Moorer teaches design at the Royal College of Art in London and at the Design Academy of Eindhoven. This doesn’t come as a surprise. All his projects, from chairs to prints to mirrors, feel like exercises in perception. They ask questions more than they answer. They push you to explore a surface again and again, to read an object not just with your eyes but with your hands, your skin, your spine. His seating objects almost follow a logic of habit. Design becomes a portal. Reaction, a ghost.
“It’s like making music,” Moorer says of his creative process. And indeed, there’s a musicality in his pieces. They hover at the edge of abstraction, repetition, and variation. Like music, they do not explain, they envelop. They shift and mutate. They remind you of something, a limb, a vessel, a shell, but never fully. “I want to create something that moves the viewer,” he adds, “but that also stays open.” There’s a space of freedom in his work, a feeling of slippage, of possibility. The pieces don’t just sit there. They mutate. They evolve.

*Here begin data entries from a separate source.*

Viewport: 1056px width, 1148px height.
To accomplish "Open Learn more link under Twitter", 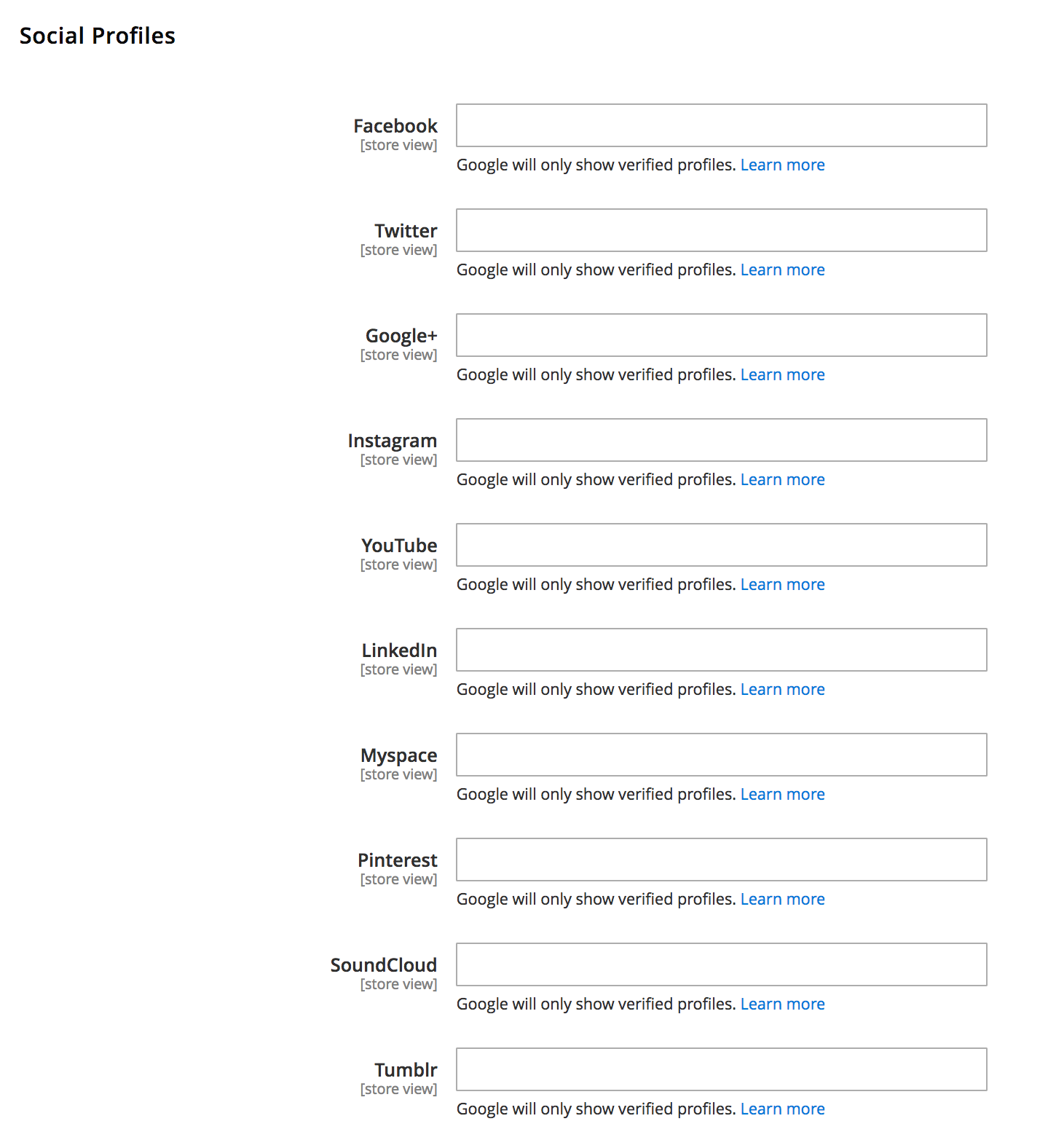I will click(782, 270).
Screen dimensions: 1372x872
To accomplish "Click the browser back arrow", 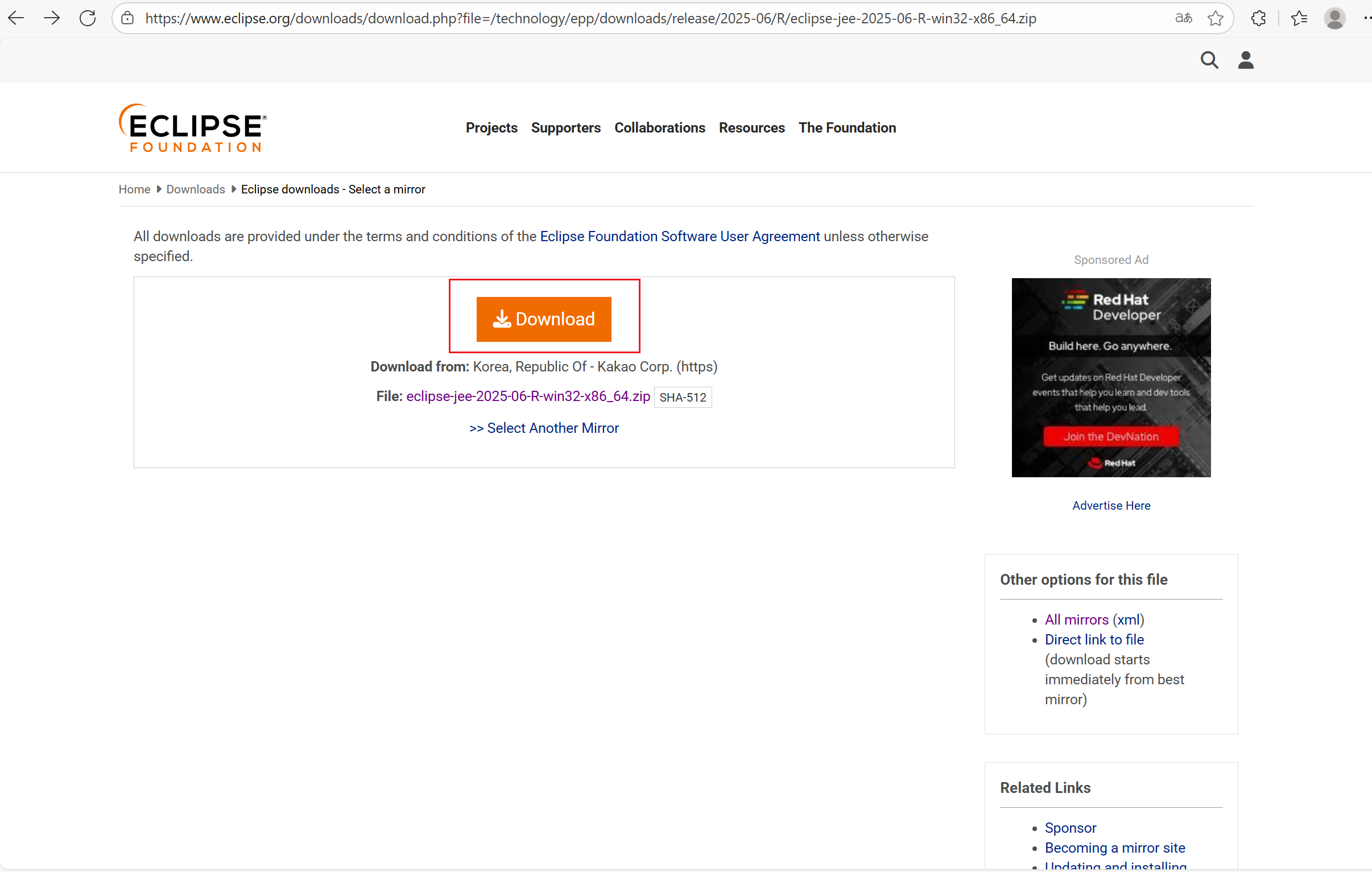I will coord(16,18).
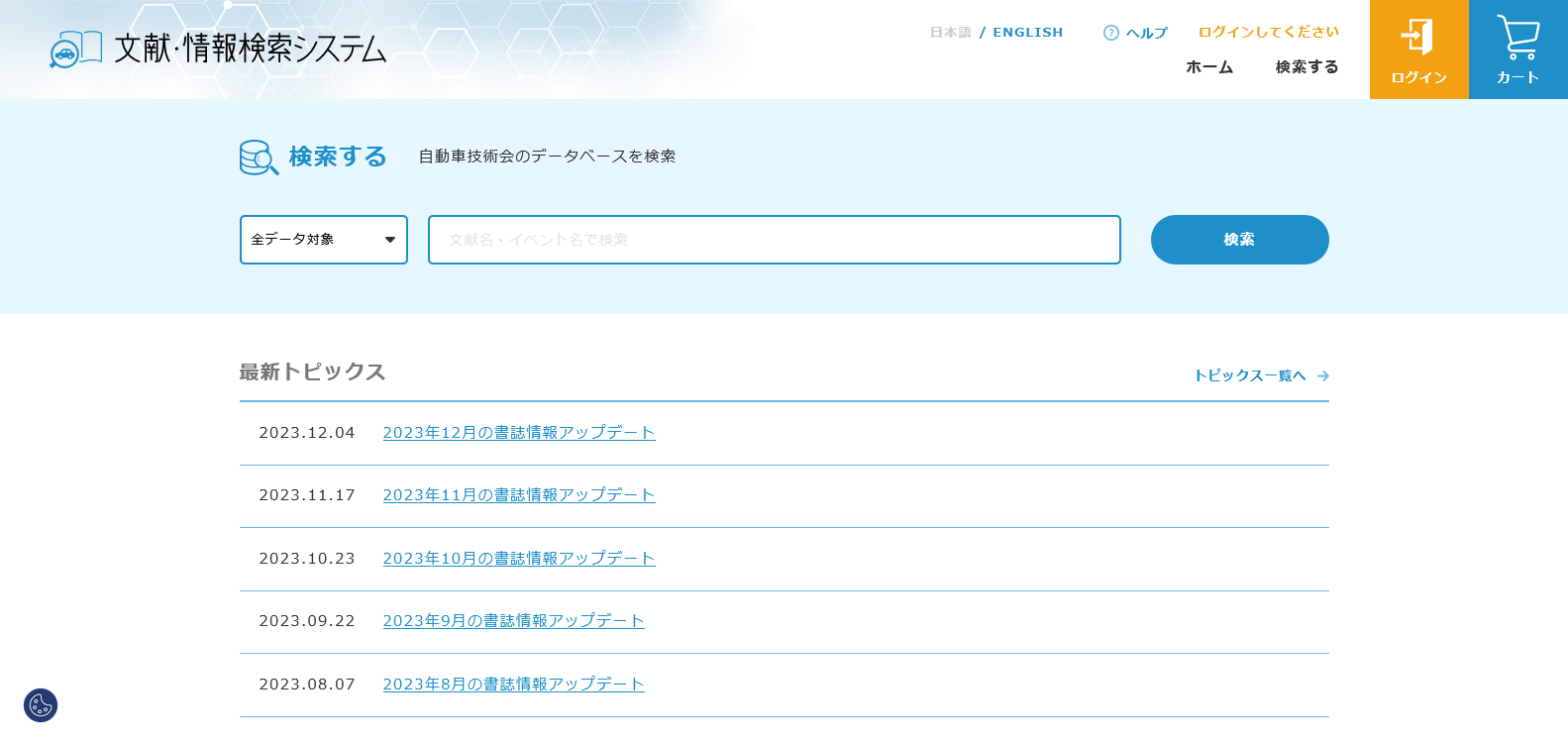Click the arrow next to トピックス一覧へ
This screenshot has width=1568, height=740.
tap(1323, 376)

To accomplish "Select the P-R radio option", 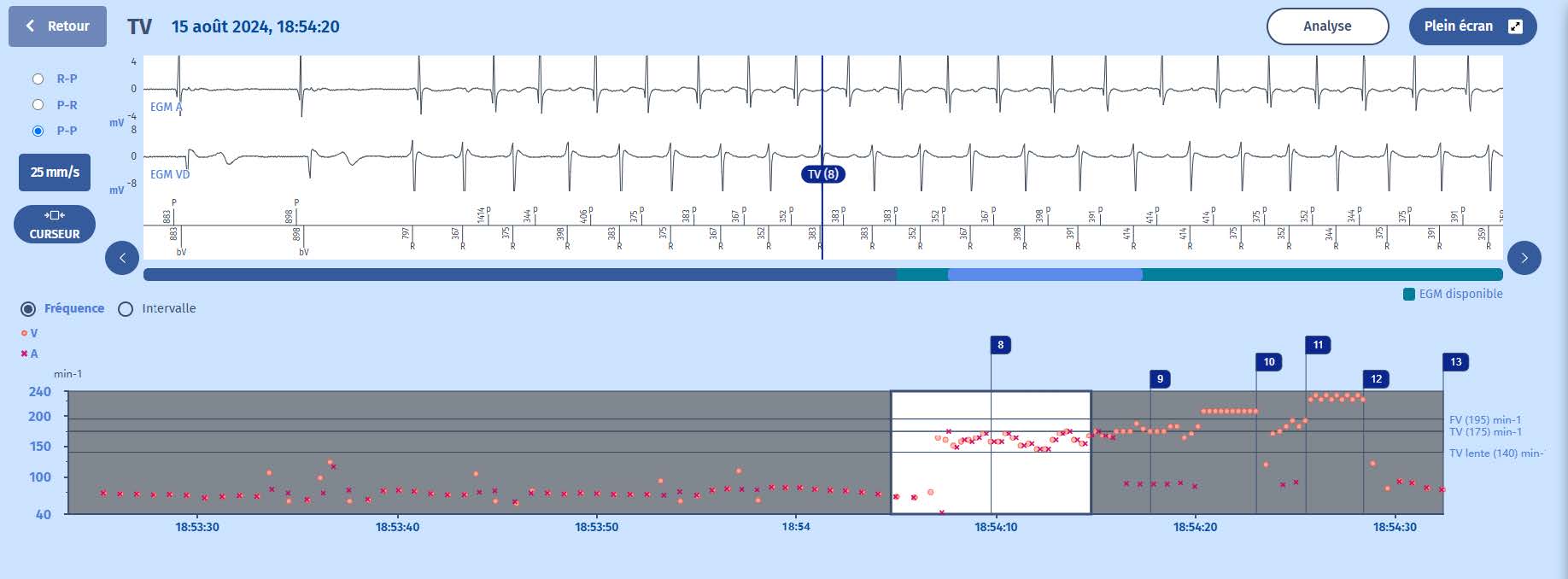I will click(38, 105).
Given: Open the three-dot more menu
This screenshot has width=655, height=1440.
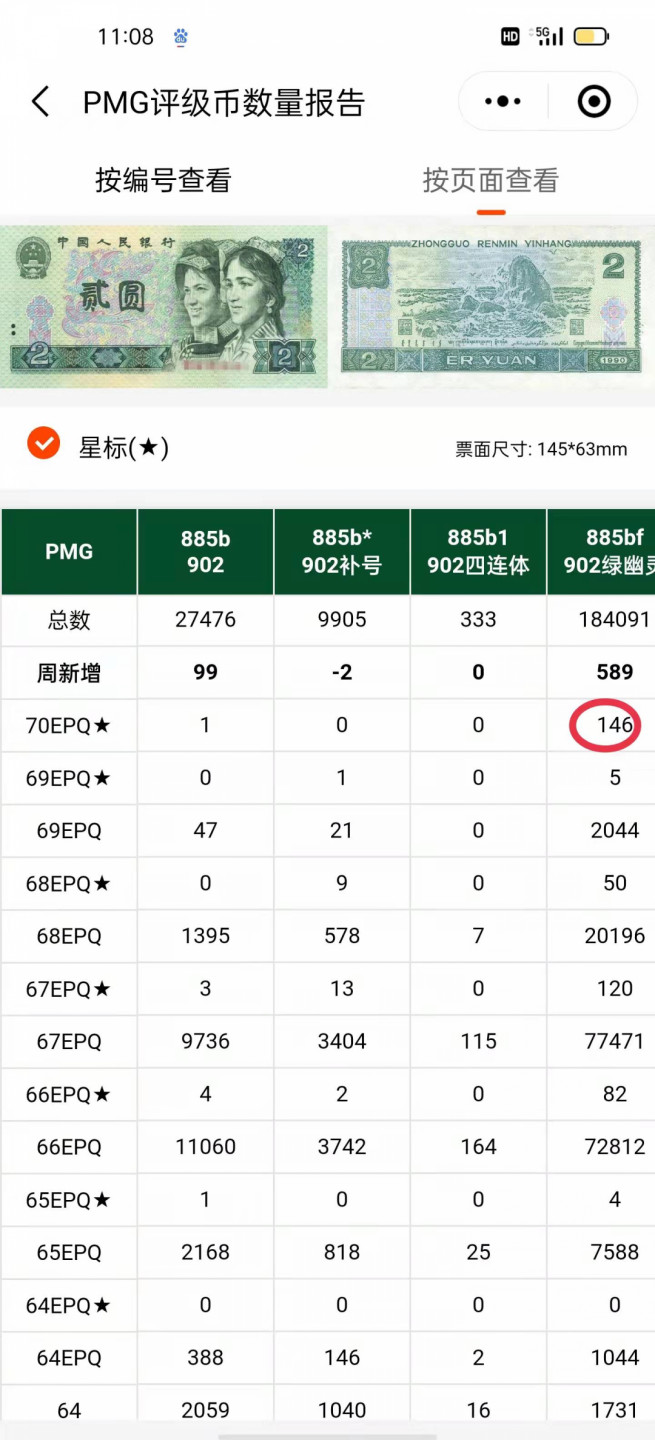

They’re not pure design. They’re not pure craft. They’re propositions. They’re bodies. They’re fragments of stories. Moorer likes to quote Roland Barthes, who talked about objects as texts. He sees his work as systems of signs. But this semiotic openness is not cold or distant. It’s tender. It’s weird. It’s messy. “I try to create things that contain emotion,” he says.
His recent work, a series of chairs, tables, and stools, was developed during the pandemic, at a moment of deep personal transformation. “There was a lot going on. I had to strip everything down. In my life. In my work. I started from basic volumes, a square, a circle. But then I wanted to soften them, give them friction. Take them somewhere else.” And so the objects took on their own logic. They were born from a push and pull between geometries and guts. Between design and touch. They suggest arms, or pods, or companions. But they also resist interpretation.
“It’s about not giving too much,” Moorer says. “It’s about seduction.” These seating sculptures are not interested in efficiency. They’re not stackable or foldable. They’re not meant to disappear into a minimalist living room. They’re meant to be held. They make room for intimacy, not the tamed, Instagrammable kind, but the slow intimacy of duration. Of surfaces that ask to be lived in. Of objects that change meaning depending on who’s looking.
Moorer’s pieces are tactile and sensual, but not just for the sake of it. They suggest different relationships with time, bodies, and function. They propose a design that is also emotional infrastructure. There’s a political dimension too. A resistance to the language of the market, where design often becomes empty formalism or cold tech demo.
Moorer’s works refuse to be reduced to utility or spectacle. They exist in a different register, where use is not the only measure of value. “Sometimes,” he says, “I just want to make something soft.” And that softness is not naïve, it’s radical. It asks for care. It invites connection.
In a design culture obsessed with speed and solutionism, Moorer’s pieces are slow, strange, intimate. They don’t rush to explain themselves. They don’t optimise your life. They demand your attention, your body, your care. They might be hard to define, but they’re easy to love. And that, too, is a form of function. That objects can be loved. That the act of connection is itself a kind of use. That design is not just about production. Not just about economics. Not just about efficiency. Design is also about emotion.
In a conversation about design that often gets reduced to the abstract binary talk, form versus function, Moorer gives us feeling, friction, slowness, the caress, grace with guts. And isn’t that, in the end, what we need most?